═══ Texte source ═══

Mais oui j'en ai eu une,
de tortue, encore une raison de chérir ce frère des lettres ;
Eric c'est quasi un chéri dans le désordre. Bon la mienne était
grecque, on n'a pas tous les moyens de s'offrir la Floride.
Je suis bien armé
disais-je, car si ma tortue n'a pas explosé, combien d'escargots,
petits-gris pour la plupart, ont craqué sous ma semelle tandis que
d'un pas lourd et négligent je regagnais mon domicile à la tombée
de la nuit dans mes bras. Crac. Chevillard le dit lui-même et, je
dois le reconnaître, mieux que moi :
Crac.
Écrit-il. C'est que la
carapace de la tortue de Floride est plus épaisse que la coquille de
l'escargot, fût-il de Bourgogne. C'est à la force du crac qu'on
reconnaît celle de la mauvaise conscience. Car l'explosion de la
tortue, après ces bluettes sur la vie et la mort que sont en
comparaison les récents Ronce-Rose et Juste Ciel,
mises en bouche délicieuses et parfaites pour découvrir notre
auteur, est une épouvantable descente dans les bas-fonds de la
mauvaise conscience. J'ose à peine vous en recommander la lecture.

═══ Matériel source ═══

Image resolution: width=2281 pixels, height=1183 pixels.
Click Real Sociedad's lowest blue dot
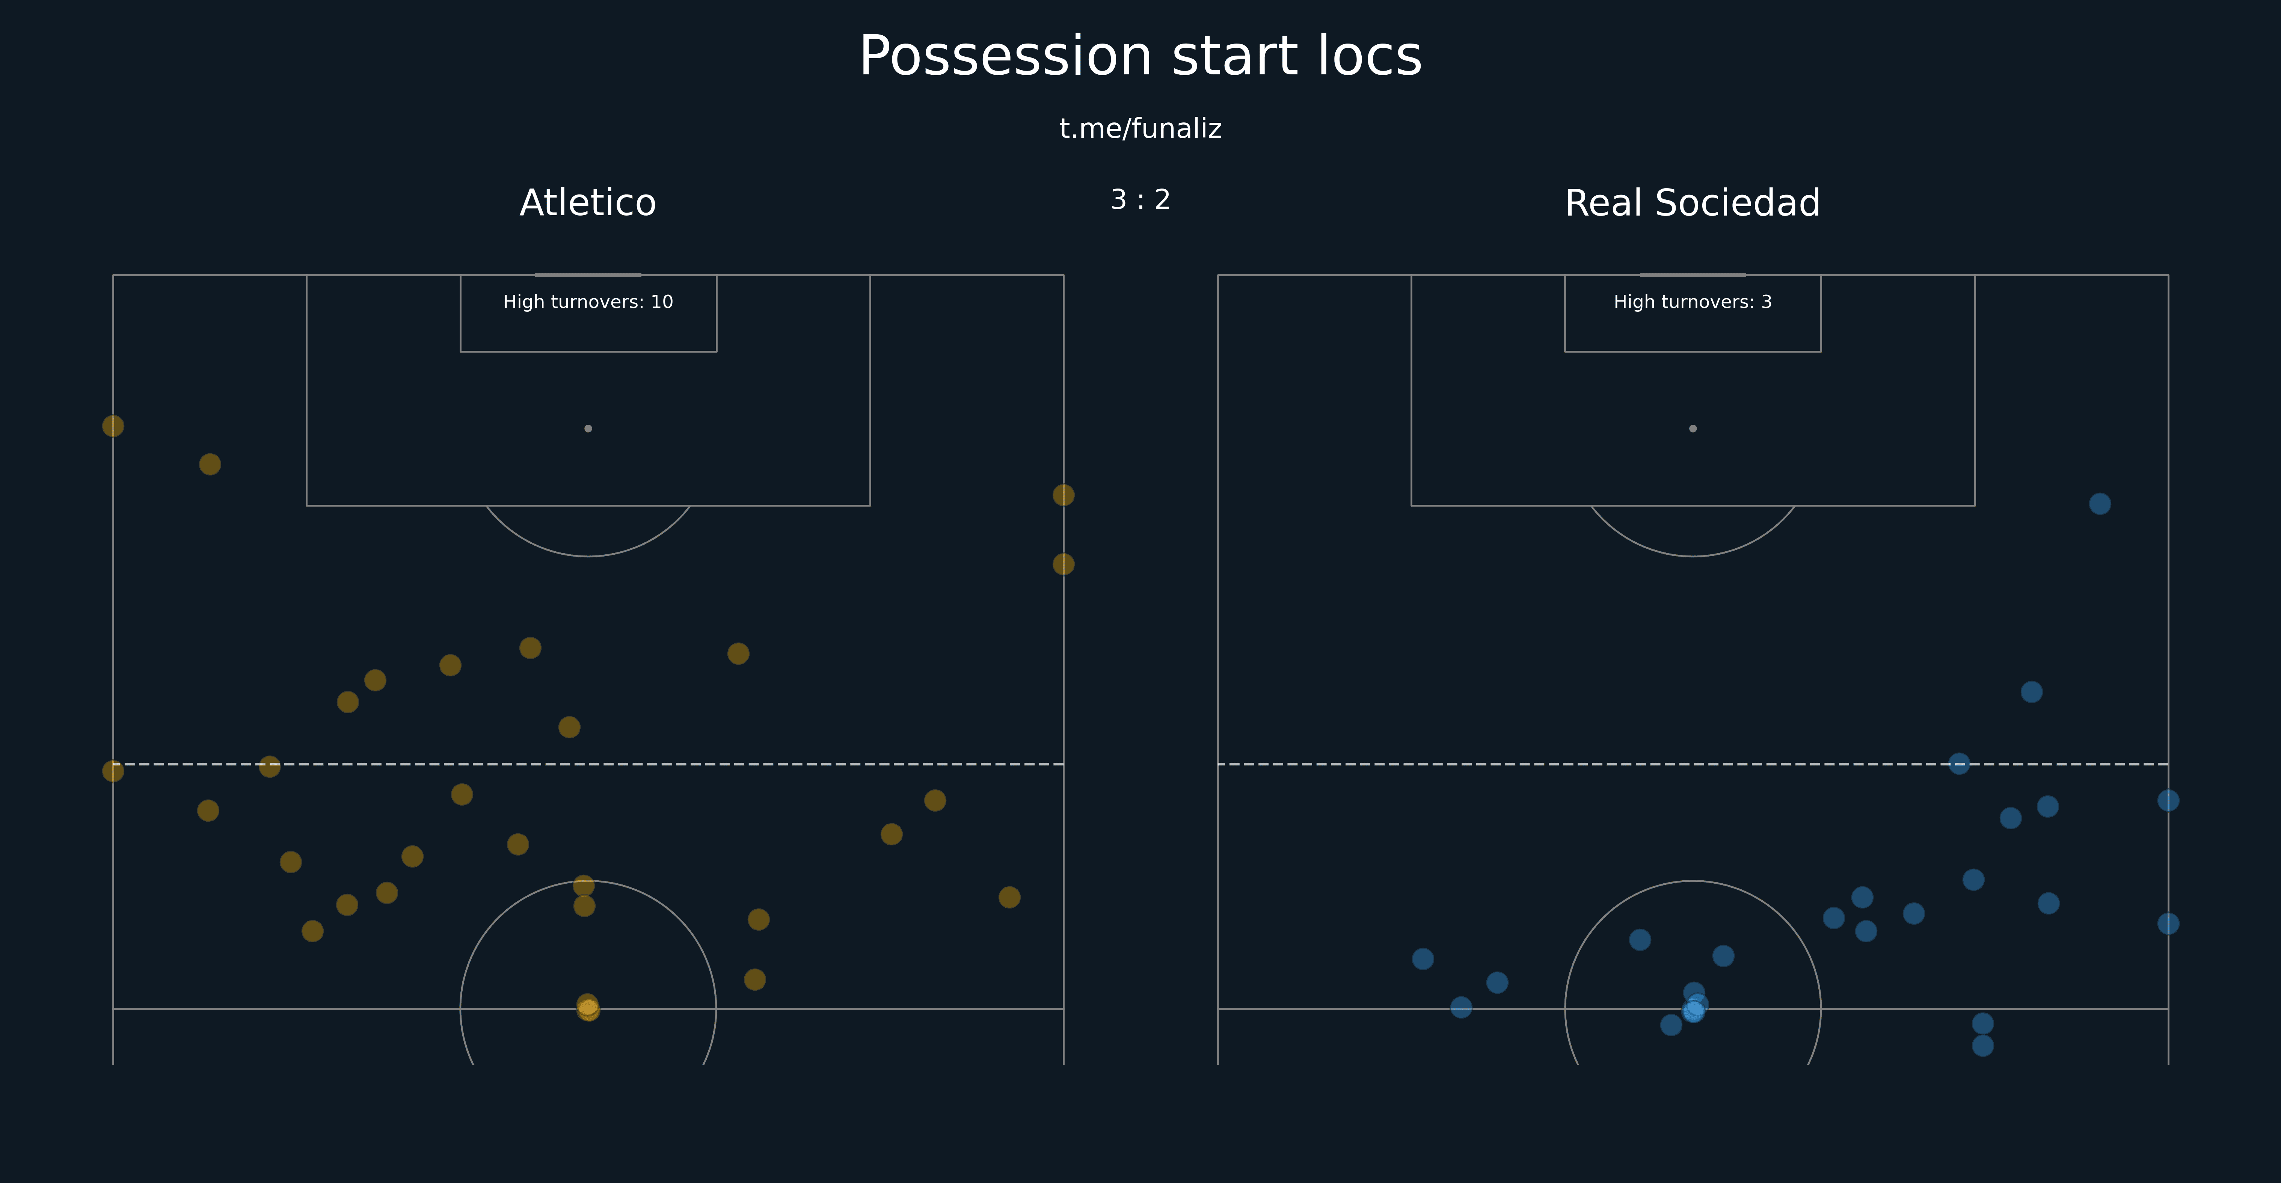point(1983,1046)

═══

» À faire:
**A)** Dans le texte sur la tortue, quels deux livres sont qualifiés de « bluettes sur la vie et la mort » ?
**B)** Reprenez le texte sur la tortue et poursuivez-le après sa dernière phrase.

» Réponses par tâche:
**A)** Ronce-Rose et Juste Ciel.

**B)**
Vous ne vous en remettrez pas.
Quand je repense à tous
ces gastéropodes trépassant sous mes pas. Ils traçaient de leur
salive une œuvre sibylline, et moi, sans y penser, j'y marquais le
point final. Crac. Le résultat m’écœurait plus encore qu'une
fiente d'oiseau, laquelle est souvent moins verdâtre. De cette
merveille spiralée il ne restait qu'un glaire. A chaque fois la
dépression me guettait. Alors dans l'explosion de la tortue,
pensez donc. D'autant plus que ce n'est pas sous les pas du
narrateur, que la tortue craque.
Crac.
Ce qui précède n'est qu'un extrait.